*What to work on*: Please set down only the lines below starting with the line with "Where should I" and going on through the line with "Image resolution: width=1342", verbatim and without pictures.

*Material to process*:
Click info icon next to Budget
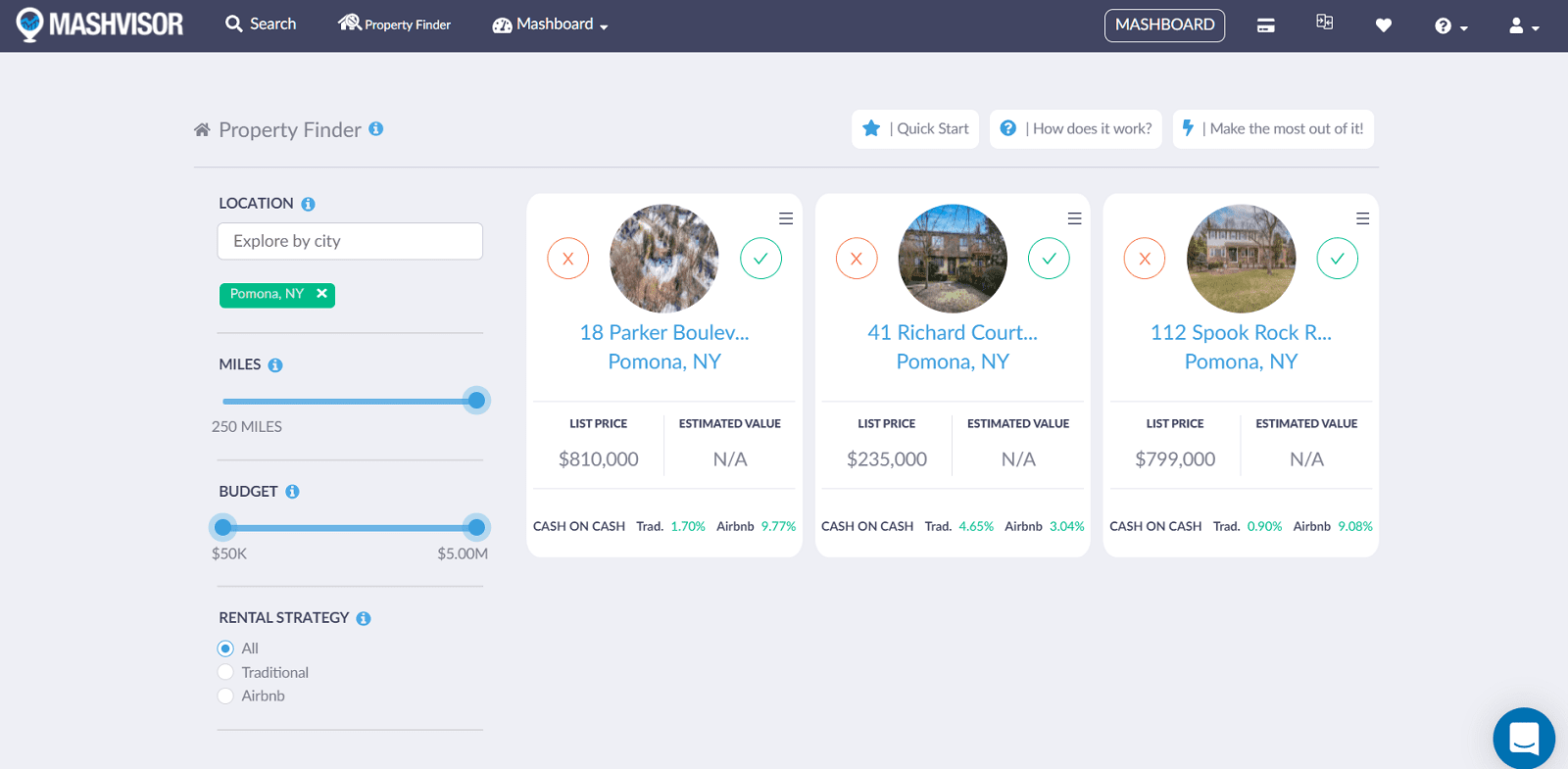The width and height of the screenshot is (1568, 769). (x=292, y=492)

* * *

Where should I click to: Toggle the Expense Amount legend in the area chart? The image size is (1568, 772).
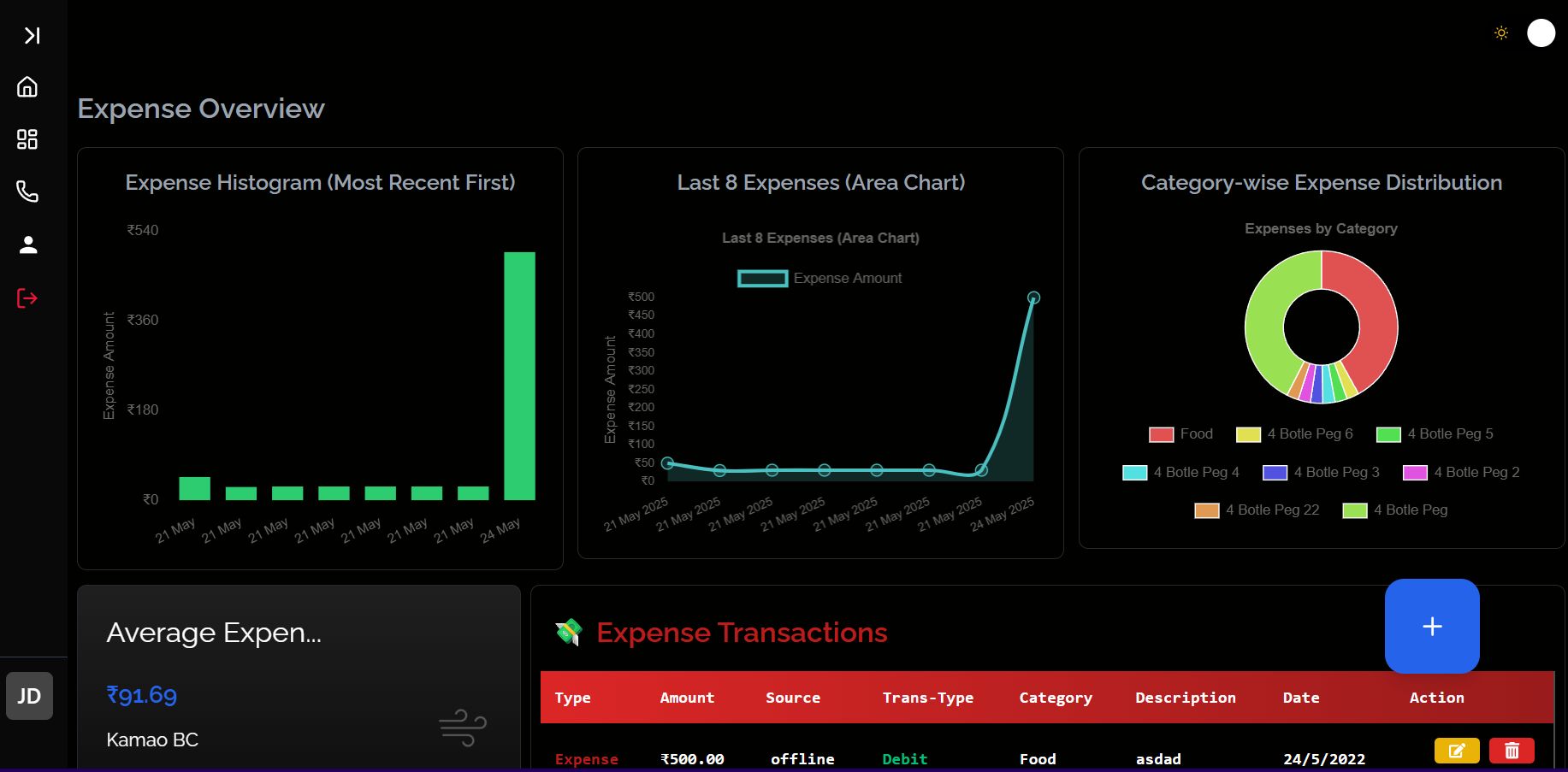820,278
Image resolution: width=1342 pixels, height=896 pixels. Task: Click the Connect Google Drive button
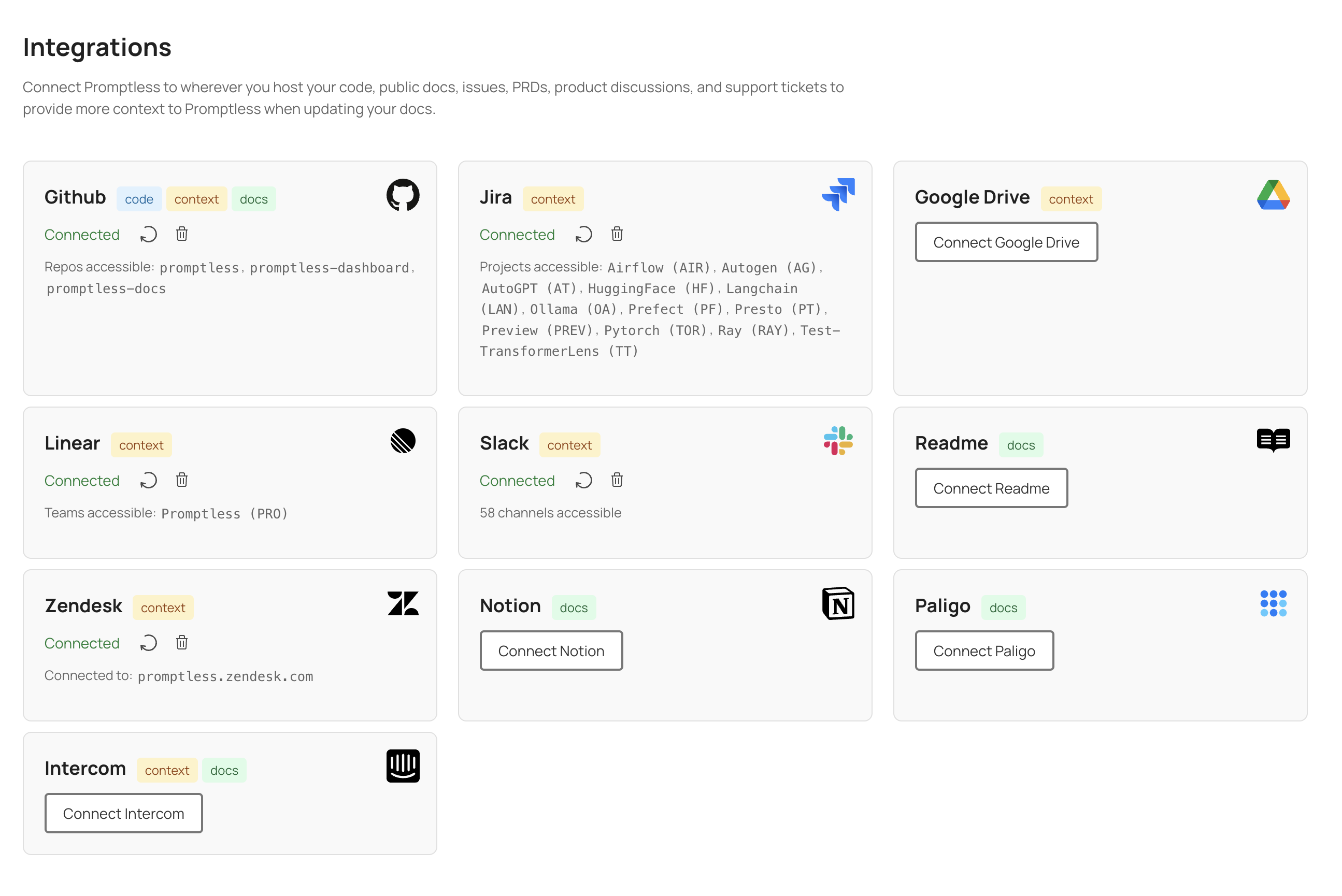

*Finished task*:
Where should I click to: Toggle the Expense Amount legend in the area chart? The image size is (1568, 772).
820,278
Image resolution: width=1342 pixels, height=896 pixels. Task: Click the Connect Google Drive button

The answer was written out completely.